Exercise details — Retype the lines below exactly, from the one that contains "This screenshot has width=1367, height=1308." through the last, and leave every picture out.

Source records —
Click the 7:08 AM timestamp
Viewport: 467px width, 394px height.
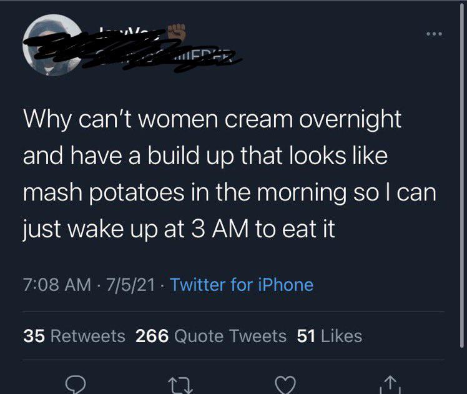coord(58,285)
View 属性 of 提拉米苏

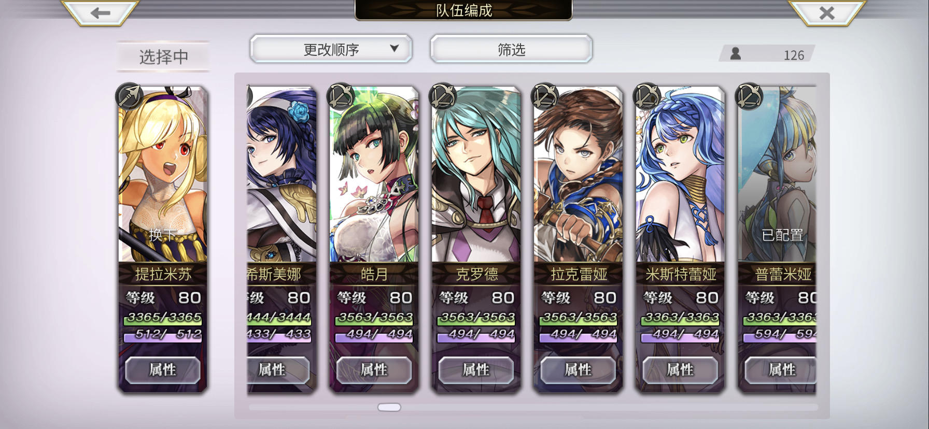[x=163, y=370]
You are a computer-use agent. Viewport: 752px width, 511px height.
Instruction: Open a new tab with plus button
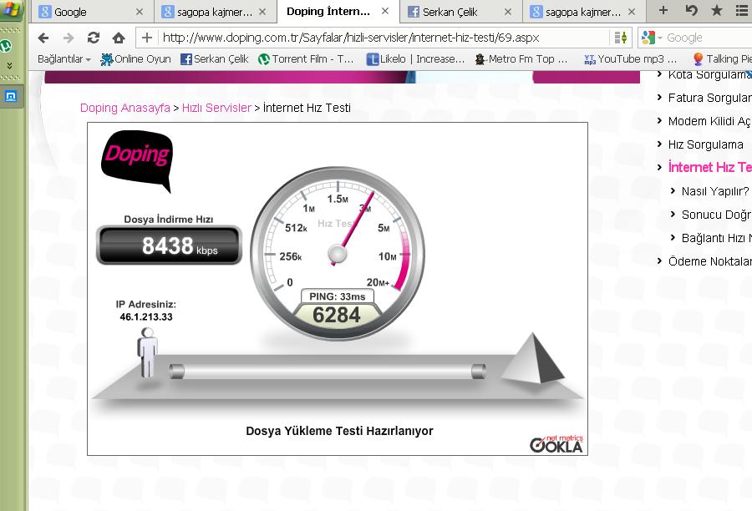pos(663,11)
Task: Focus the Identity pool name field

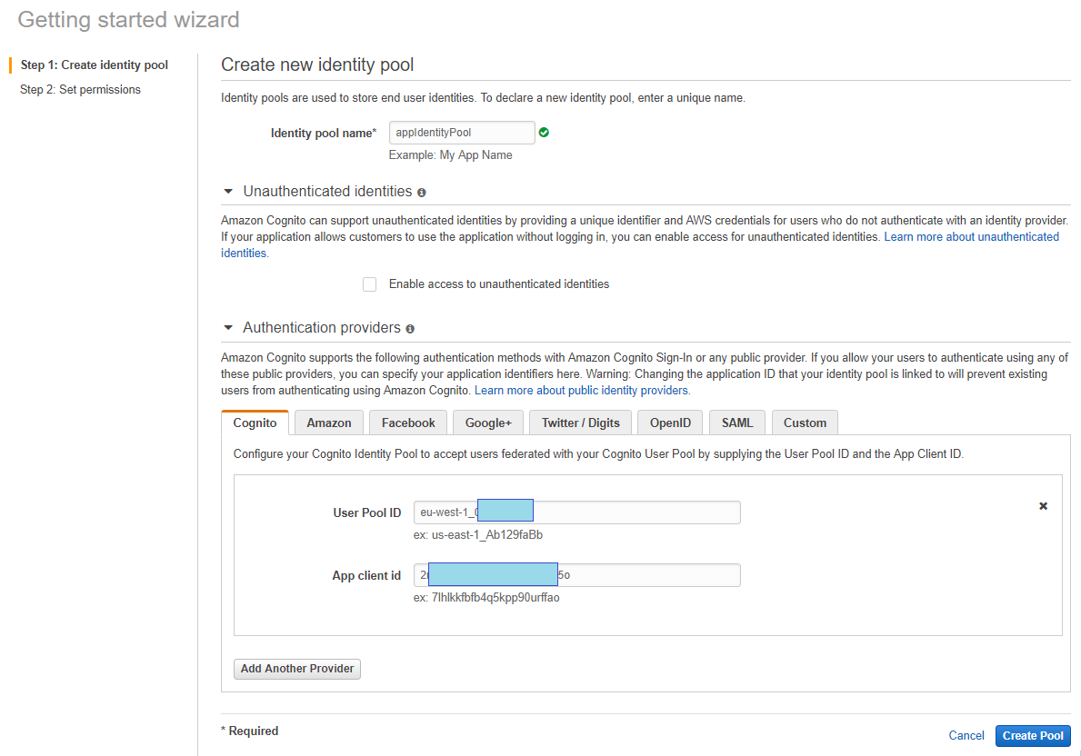Action: click(x=461, y=133)
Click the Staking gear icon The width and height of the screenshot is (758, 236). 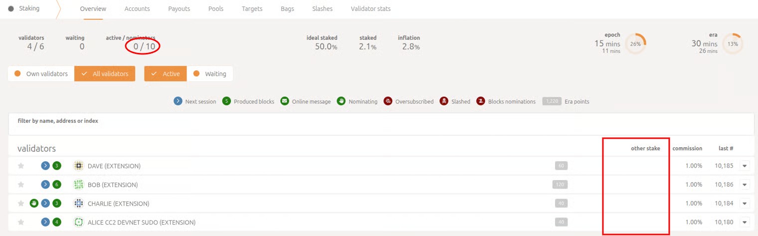click(11, 8)
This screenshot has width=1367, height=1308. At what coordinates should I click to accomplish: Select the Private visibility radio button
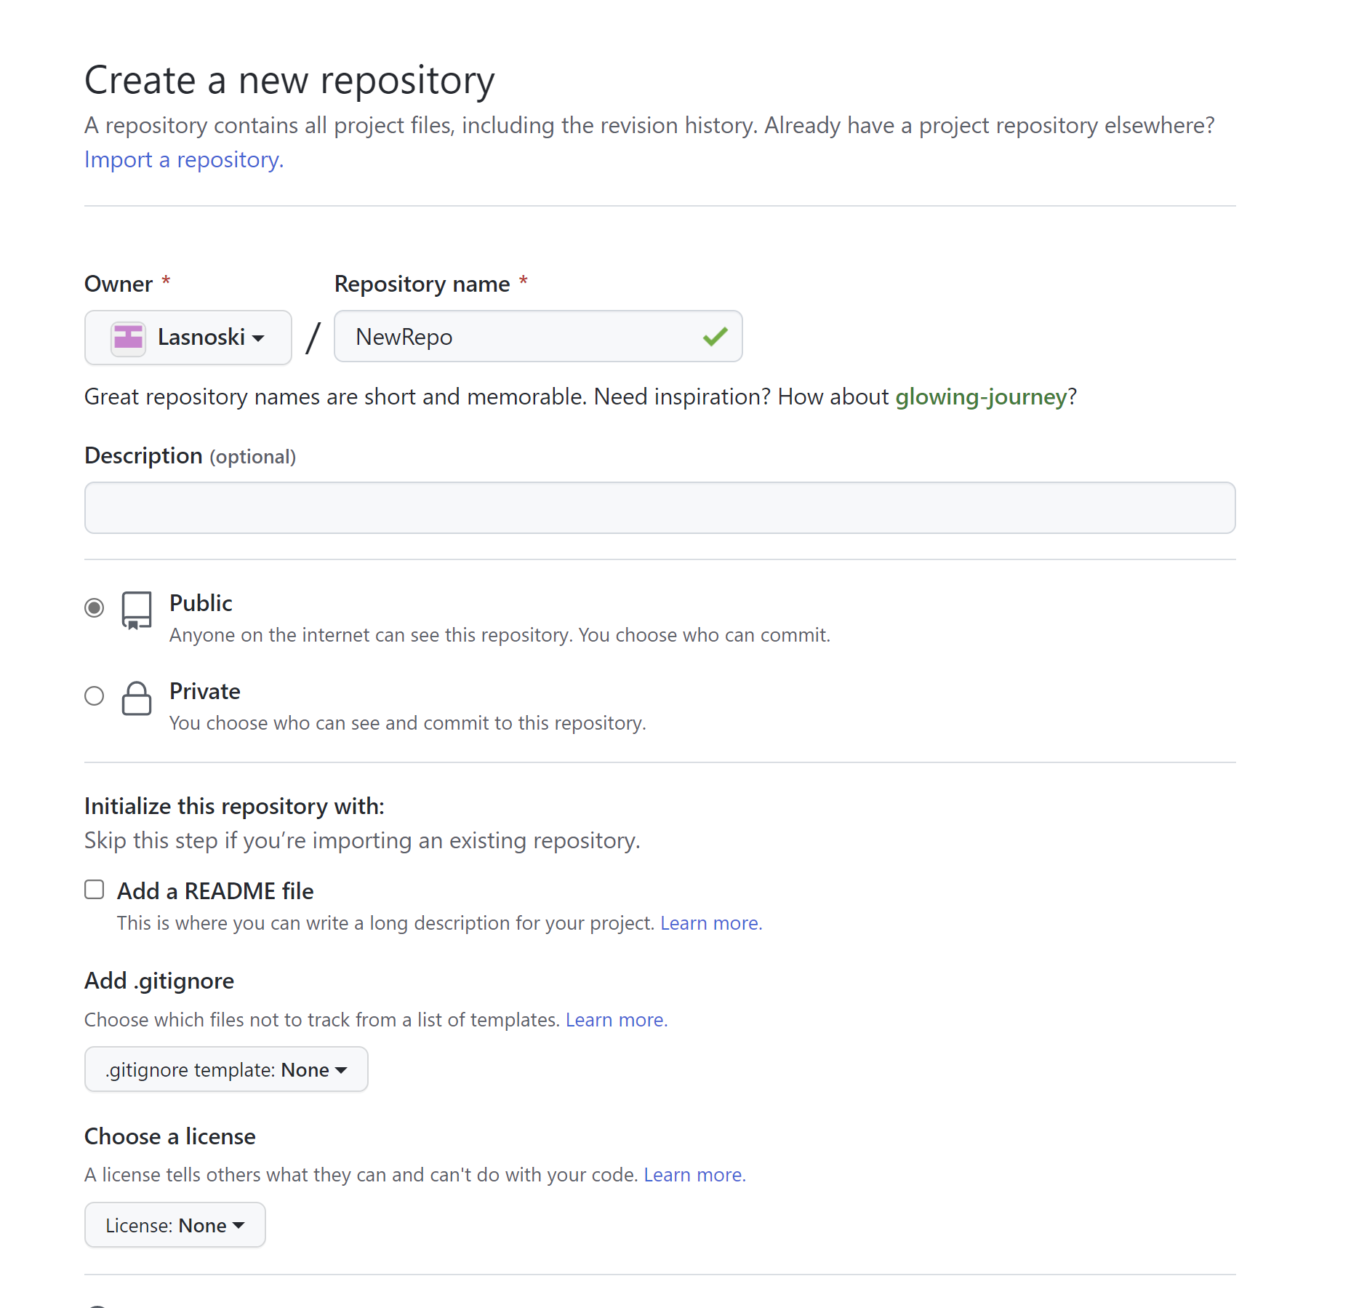tap(95, 696)
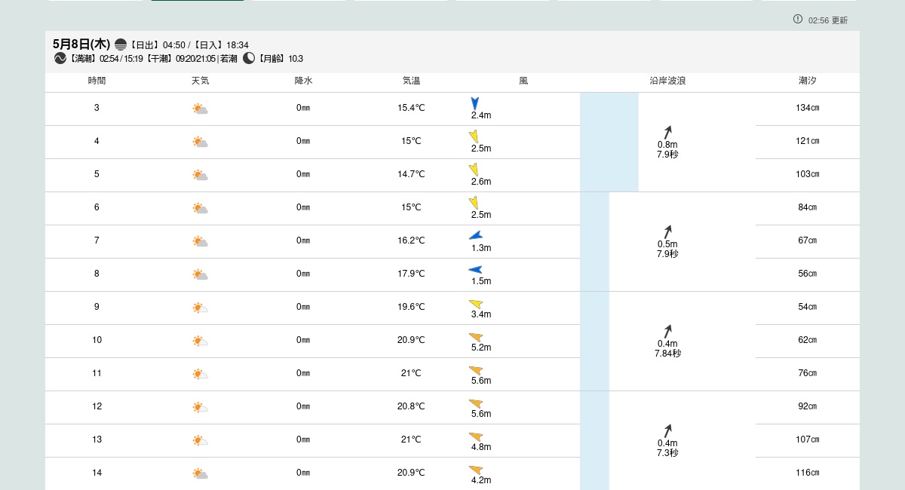This screenshot has width=905, height=490.
Task: Click the blue wind arrow showing 1.3m
Action: coord(475,236)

Task solution —
This screenshot has width=1367, height=1308. At what coordinates should I click to accomplish: Select the Private visibility radio button
tap(95, 696)
This screenshot has width=905, height=490.
Task: Click the blue wind arrow showing 1.3m
Action: coord(475,236)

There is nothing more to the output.